The SOA is an automated tool that has a user-friendly interface, for identification, segmentation, and extraction of important morphological information from images of complex 2D line networks. The work process is simple and intuitive and the data is obtained immediately and easily. Moreover, because SOA is adaptable and flexible, its analytic capacity can be expanded for other applications.
SOA can be used for the analysis of other types of 2D networks, such as networks of non-neural cells, complex structures generated by the cytoskeleton, and non-biological networks, like nanotubes. Open the webpage, find the SOA. zip zipped folder, and download the zip file by double clicking.
Unzip the folder by right clicking and selecting extract files. Observe the extraction path in the options window that opens in the destination address text box that displays the path for the extracted files. Next, open the extracted SOA file and double click on SOA.exe.
Wait for a black window to open, after which the application will appear. In the SOA viewer upload menu bar, select choose file, then choose an image from the computer files and click on it. Click open, observe the file's path, then click next.
For segmentation optimization in edges, adjust the threshold for the display by selecting threshold and entering a number. In merge lines, adjust the minimum distance to merge for the display by selecting the min distance to merge and entering a number, and the minimum angle to merge for the display by selecting the min angle to merge and entering a number. Then, click on create preview segmentation image and change the parameters to achieve maximum identification of segments.
If properties need to be changed, click on the close window button and readjust the threshold in the minimum distance and angle to merge. To create the output files, press okay to visualize the segmentation images in the analyzing graphs. In the window that appears, select a location where the xlsx file will be saved.
Insert a file name, then choose save and wait for the xlsx file with data to be created and saved. To navigate back and forth between previously defined views, use the forward and back buttons. Activate panning and zooming by pressing the zoom button, then move the mouse to the desired location.
Then, pan the figure by pressing and holding the left mouse button while dragging it to a new position. Release the mouse button and the selected point in the image will appear in the new position. Hold down the X or Y keys to restrict the motion of the axes.
To zoom, hold down the right mouse button and drag it to a new location. Move right to zoom in on the x-axis and move left to zoom out on the x-axis. Do the same for the y-axis in up and down motions.
When zooming, note that the point under the mouse remains stationary, making it possible to zoom in or out around that point. Use the modifier keys, X, Y, or Control, to limit the zoom to the X, Y, or aspect ratio preserve respectively. To activate the zoom to rectangle mode, click the zoom to rectangle button.
Place the cursor over the image and press the left mouse button. Drag the mouse to a new location while holding the button to define a rectangular region.
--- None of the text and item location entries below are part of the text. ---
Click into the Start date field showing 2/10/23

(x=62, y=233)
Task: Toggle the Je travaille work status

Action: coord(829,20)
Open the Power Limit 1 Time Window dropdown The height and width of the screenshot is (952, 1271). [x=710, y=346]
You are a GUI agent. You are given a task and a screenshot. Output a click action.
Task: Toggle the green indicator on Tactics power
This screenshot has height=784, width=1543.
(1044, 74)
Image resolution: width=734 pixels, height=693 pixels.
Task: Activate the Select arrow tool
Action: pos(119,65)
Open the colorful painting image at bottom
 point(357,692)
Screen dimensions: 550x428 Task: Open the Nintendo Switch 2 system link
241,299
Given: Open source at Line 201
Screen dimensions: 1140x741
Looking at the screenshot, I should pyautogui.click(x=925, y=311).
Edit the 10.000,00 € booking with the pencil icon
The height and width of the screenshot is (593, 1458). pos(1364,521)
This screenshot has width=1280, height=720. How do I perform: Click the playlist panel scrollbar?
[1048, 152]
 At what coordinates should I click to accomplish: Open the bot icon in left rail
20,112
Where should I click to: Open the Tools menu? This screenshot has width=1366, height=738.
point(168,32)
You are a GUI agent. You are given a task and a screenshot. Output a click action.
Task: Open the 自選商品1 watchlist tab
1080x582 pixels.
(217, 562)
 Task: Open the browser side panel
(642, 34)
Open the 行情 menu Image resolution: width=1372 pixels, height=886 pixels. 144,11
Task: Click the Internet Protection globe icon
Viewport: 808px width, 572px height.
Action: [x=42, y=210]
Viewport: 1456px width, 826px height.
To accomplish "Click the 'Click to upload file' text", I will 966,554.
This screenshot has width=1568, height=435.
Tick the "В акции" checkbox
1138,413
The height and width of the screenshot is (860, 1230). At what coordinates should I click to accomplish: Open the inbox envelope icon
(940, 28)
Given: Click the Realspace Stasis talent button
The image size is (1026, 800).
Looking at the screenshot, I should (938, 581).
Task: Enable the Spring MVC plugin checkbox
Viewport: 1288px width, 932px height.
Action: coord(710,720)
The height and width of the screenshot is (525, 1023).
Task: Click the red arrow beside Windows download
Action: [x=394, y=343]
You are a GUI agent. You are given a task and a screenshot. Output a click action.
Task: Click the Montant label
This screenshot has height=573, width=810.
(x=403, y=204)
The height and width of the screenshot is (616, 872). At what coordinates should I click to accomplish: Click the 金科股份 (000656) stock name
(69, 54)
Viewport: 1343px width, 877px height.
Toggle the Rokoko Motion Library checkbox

Use the subplot configuration tool to configure the appearance of the subplot.
To open a file save dialogue, click the save button and save the file in the appropriate formats. A typical SOA workflow is applied to a representative 2D image of a dendritic network labeled with a fluorescent anti-MAP2 antibody. The SOA's GUI enables comparison of the original image to the segmented image and provides realtime monitoring of the effect of any changes to the segmentation settings.
The dendritic branches are classified as growing parallel and non-parallel. Once the analysis is complete the number of parallel branches within the tested range is extracted and plotted in a frequency graph. To understand whether the extent of parallel growth among the dendritic branches is random or directed, the results of this graph are compared to those extracted from simulation of random growth of lines of the same number as those of the dendritic branches in the cultures.
The SOA then measures the distances among the parallel branches, as well as the lengths of the parallel and non-parallel dendritic branches and their average lengths. To determine whether preferential growth directions exist, the SOA displays a distribution histogram of the growth angles of the dendritic branches, allowing rapid identification of preferred growth directions and specific dendritic branches in each group. The SOA output can be used as a database for tool that perform more in-depth and complex analyses.